Waël et un de ses amis, décédé pendant le naufrage du 2 juin. Crédit : InfoMigrants
Waël et un de ses amis, décédé pendant le naufrage du 2 juin. Crédit : InfoMigrants

Wael a 24 ans, Mahfouz a 33 ans. Ils étaient à bord de l’embarcation qui a fait naufrage le 3 juin au large des côtes tunisiennes de Sfax, entraînant la mort d'au moins 70 personnes. Les deux hommes ont survécu. InfoMigrants a pu parler à ces deux miraculés, témoins du drame.

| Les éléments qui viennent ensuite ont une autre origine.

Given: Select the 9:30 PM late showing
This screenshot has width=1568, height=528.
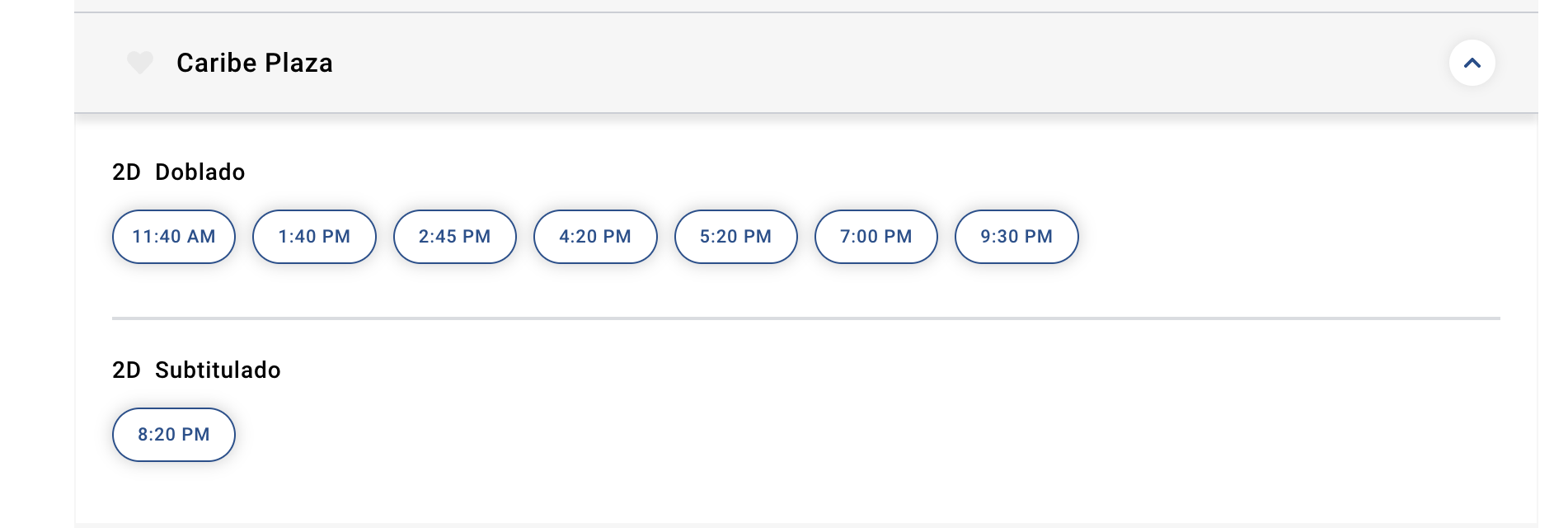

Dans la nuit du 2 au 3 juin 2018, au moins 70 personnes sont mortes dans le naufrage d'une embarcation de migrants surchargée, au large des côtes tunisiennes. Les ONG craignent un bilan bien plus lourd - de plus de 100 personnes. Selon les survivants, il y a avait au moins 180 migrants à bord. Leur embarcation a chaviré alors qu'ils cherchaient à traverser la Méditerranée pour rejoindre l'Europe. InfoMigrants a pu recueillir les témoignages de deux survivants, deux Tunisiens, Waël et Mafhouz.

Témoignage de Waël :

"C’était ma quatrième tentative. Les trois premières avaient échoué. Ce jour-là, dans la nuit du 2 au 3 juin, j’ai voulu réessayer la traversée de la Méditerranée. Nous sommes montés dans des petits canots qui nous ont emmenés jusqu’à une plus grosse embarcation pour traverser la mer. Il y avait beaucoup de personnes, entre 180 et 200 personnes, nous étions entassés les uns sur les autres. Je ne connaissais que les personnes avec lesquelles j’étais venu. La nuit était très sombre et nous ne savions pas ce qui nous attendait.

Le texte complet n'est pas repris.